It was meant to be a moment of reconciliation between the old regime and the new, a gathering of nearly 1,000 former Iraqi army officers and tribal leaders in Baghdad to voice their concerns over today’s Iraq. But it did not go as planned.
General after general rose to his feet and raised his voice to shout at the way Iraq was being run and to express his fear of escalating war. “They were fools to break up our great army and form an army of thieves and criminals,” said one senior officer. “They are traitors,” added another.
The sense of hatred felt by these influential men, mostly Sunni Arabs, towards the new order installed by the US since the fall of Saddam Hussein in 2003 is palpable and it bodes ill for Iraq. The country is entering a critical political period that will see a deeply divisive referendum on the constitution on 15 October, the trial of Saddam four days later and an election for the National Assembly on 15 December. The Sunnis fear the constitution means the break up of Iraq and their own marginalisation.
The meeting, in a heavily guarded hall close to the Tigris, was called by General Wafiq al-Sammarai, a former head of Iraqi military intelligence under Saddam who fled Baghdad in 1994 to join the opposition. He is now military adviser to President Jalal Talabani.
His eloquent call for support for the government in his fight against terrorism did not go down well. He sought to reassure his audience that no attack was planned on the Sunni Arab cities of central Iraq such as Baquba, Samarra and Ramadi, as the Iraqi Defence minister had threatened. He said people had been fleeing the cities but “there will be no attack on you, no use of aircraft, no bombardment by the Americans”. The audience was having none of it.
General Salam Hussein Ali sprang to his feet and bellowed that there was “no security, no electricity and no clean water and no government”. The only solution was to have the old Iraqi army back in its green uniforms, not those supplied by the Americans.
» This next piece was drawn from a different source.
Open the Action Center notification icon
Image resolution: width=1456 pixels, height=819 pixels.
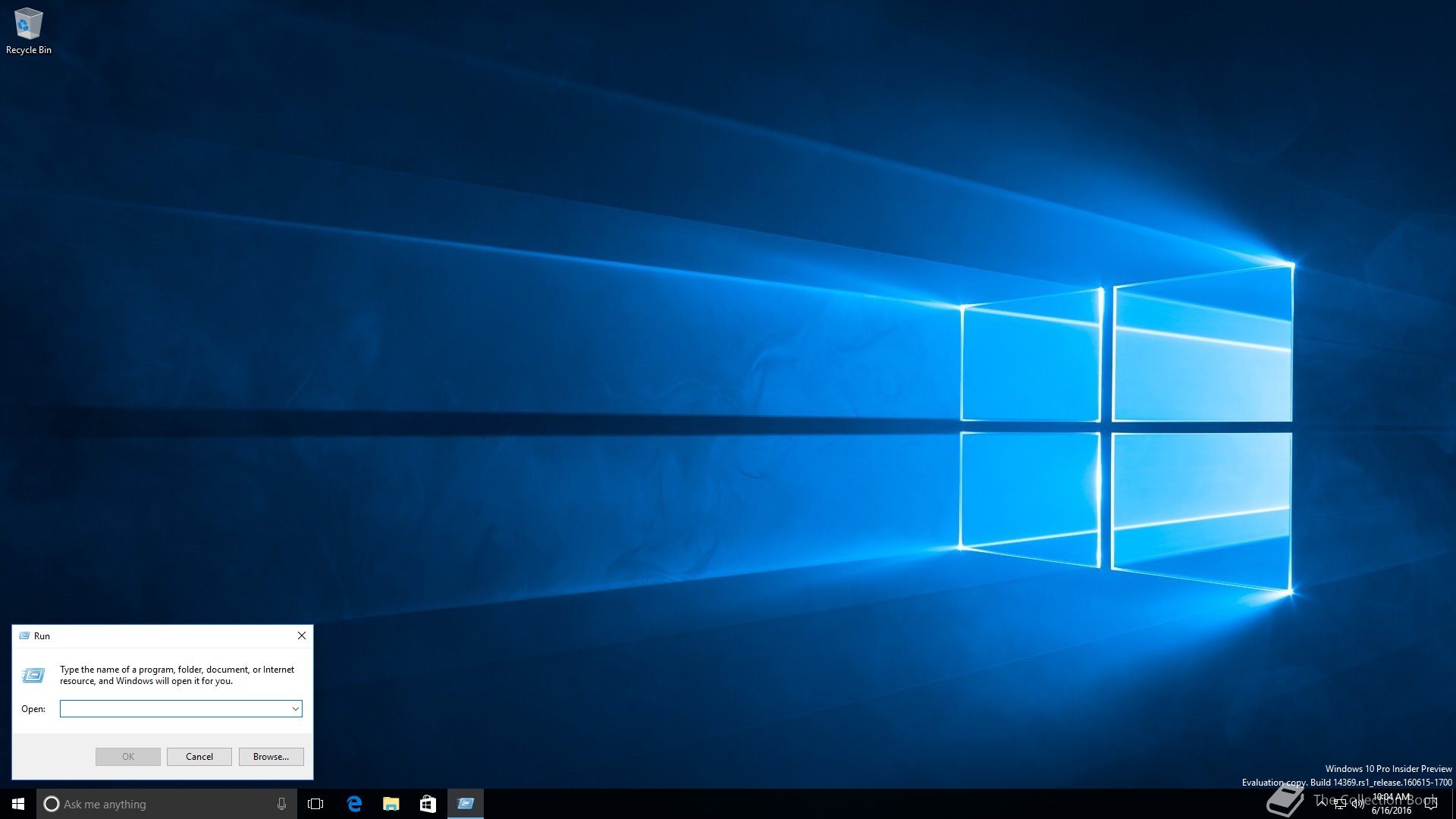(x=1431, y=804)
He was dubious about how far Iraq was a democratic country, since nobody paid attention to the grievances of the people.
General Sammarai had called for criticism but seemed dismayed at its ferocity, at one moment exclaiming “this is chaos,” though he later apologised and said he supposed it was democracy. He said most of the trouble in Iraq was caused by foreign terrorists such as Abu Musab al-Zarqawi, prompting another officer to mutter: “I don’t think Zarqawi will threaten us because we are against occupation.”
The meeting was important because the officer corps of the old Iraqi army consider themselves as keeper of the flame of Iraqi nationalism. One of them asked General Sammarai to stop using the American word “general” and use the Arabic word lewa’a instead.
In conversation, the officers made clear that they considered armed resistance to the occupation legitimate. General Sammarai told The Independent that he drew a distinction between terrorists blowing up civilians and nationalist militants fighting US troops.
The past three years have been a disaster for the old Iraqi army. The US viceroy, Paul Bremer, disbanded the army and security forces in May 2003. In a single stroke, hundreds of thousands of professional soldiers were out of a job. Some were reduced to driving taxis. General Hassan Kassim said he was now receiving a pension of just $40 a month.
Everybody at the meeting said there must be no distinction between Sunni, Shia and Kurd. But as they spoke it became evident that the officers are frightened of being persecuted as Sunni. One said there were random arrests in Adhamiyah, a Sunni strong-hold. Another asked why all the talk was about Zarqawi when people were being killed by the Badr Brigade, a powerful Shia militia.
Sheikh Ahmed al-Sammarai, the imam of the Sunni mosque of the Umm al-Qura, the headquarters of the powerful Muslim Scholars Association, first called for Sunni and Shia solidarity. But he added that he had just spoken to a Sunni from Ramadi who was arrested by the police and tortured. The imam claimed the police had said: “For every Shia killed in Fallujah or Ramadi, a Sunni would be killed in Baghdad.”
General Sammarai concluded: “All the officers are against the American occupation. But when they come to my office they say that if the Americans leave there will be civil war.”
* An Iraqi female suicide bomber blew herself up outside a US military office in the northern Iraqi town of Tal Afar yesterday, killing herself and at least five others and wounding 53, police said. It was believed to be the first attack by a female suicide bomber in Iraq since the insurgency began. The US said the bomb targeted civilians at a civil military operations centre while they were filing for compensation over lost relatives or damaged property.